Détail de la tâche - Repérez et recopiez chaque ligne des entrées qui contient la chaîne « located ». Tenez compte des majuscules et des minuscules.

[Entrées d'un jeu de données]
══════════

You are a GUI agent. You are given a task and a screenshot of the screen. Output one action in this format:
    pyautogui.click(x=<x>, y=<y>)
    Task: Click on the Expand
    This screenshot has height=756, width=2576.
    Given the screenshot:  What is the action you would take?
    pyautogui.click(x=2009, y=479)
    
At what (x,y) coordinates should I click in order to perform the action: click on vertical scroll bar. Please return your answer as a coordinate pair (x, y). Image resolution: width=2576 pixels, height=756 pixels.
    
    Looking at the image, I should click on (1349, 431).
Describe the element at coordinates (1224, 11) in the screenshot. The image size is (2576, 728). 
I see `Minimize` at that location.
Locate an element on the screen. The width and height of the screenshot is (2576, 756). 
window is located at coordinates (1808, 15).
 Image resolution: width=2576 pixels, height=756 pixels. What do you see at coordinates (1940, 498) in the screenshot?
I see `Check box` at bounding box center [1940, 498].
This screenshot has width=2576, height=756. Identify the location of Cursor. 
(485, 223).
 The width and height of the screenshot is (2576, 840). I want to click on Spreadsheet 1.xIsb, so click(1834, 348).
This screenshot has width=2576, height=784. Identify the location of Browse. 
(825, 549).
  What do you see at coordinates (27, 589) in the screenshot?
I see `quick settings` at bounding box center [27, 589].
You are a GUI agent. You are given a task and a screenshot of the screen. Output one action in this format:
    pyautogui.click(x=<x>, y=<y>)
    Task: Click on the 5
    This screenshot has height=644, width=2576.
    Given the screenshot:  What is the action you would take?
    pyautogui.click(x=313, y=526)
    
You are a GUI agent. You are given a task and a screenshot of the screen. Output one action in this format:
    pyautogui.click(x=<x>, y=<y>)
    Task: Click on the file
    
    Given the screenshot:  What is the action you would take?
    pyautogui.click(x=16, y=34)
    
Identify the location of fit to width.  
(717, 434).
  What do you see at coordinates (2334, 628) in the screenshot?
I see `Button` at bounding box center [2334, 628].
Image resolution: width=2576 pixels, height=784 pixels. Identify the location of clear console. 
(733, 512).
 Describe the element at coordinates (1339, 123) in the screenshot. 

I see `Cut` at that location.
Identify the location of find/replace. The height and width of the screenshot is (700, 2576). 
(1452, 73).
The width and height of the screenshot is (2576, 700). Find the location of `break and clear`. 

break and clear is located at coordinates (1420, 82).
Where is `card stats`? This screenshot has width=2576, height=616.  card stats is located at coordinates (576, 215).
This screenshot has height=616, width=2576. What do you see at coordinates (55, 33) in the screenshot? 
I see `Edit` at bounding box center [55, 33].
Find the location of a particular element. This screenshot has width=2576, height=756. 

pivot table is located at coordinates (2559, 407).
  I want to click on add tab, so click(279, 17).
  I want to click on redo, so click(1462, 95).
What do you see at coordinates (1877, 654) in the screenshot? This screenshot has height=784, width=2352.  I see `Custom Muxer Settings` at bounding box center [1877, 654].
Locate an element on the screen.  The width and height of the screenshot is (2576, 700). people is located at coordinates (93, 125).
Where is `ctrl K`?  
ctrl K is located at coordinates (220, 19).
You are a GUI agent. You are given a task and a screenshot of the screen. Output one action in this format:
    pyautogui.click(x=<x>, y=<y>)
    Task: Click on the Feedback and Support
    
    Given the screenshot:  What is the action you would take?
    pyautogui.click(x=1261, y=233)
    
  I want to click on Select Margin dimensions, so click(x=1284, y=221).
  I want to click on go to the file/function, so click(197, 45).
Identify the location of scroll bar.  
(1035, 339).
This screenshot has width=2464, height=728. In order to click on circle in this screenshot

══════════

Réponse -
window is located at coordinates (1808, 15).
break and clear is located at coordinates (1420, 82).
Where is `card stats`? This screenshot has width=2576, height=616.  card stats is located at coordinates (576, 215).
pivot table is located at coordinates (2559, 407).
Locate an element on the screen.  The width and height of the screenshot is (2576, 700). people is located at coordinates (93, 125).
ctrl K is located at coordinates (220, 19).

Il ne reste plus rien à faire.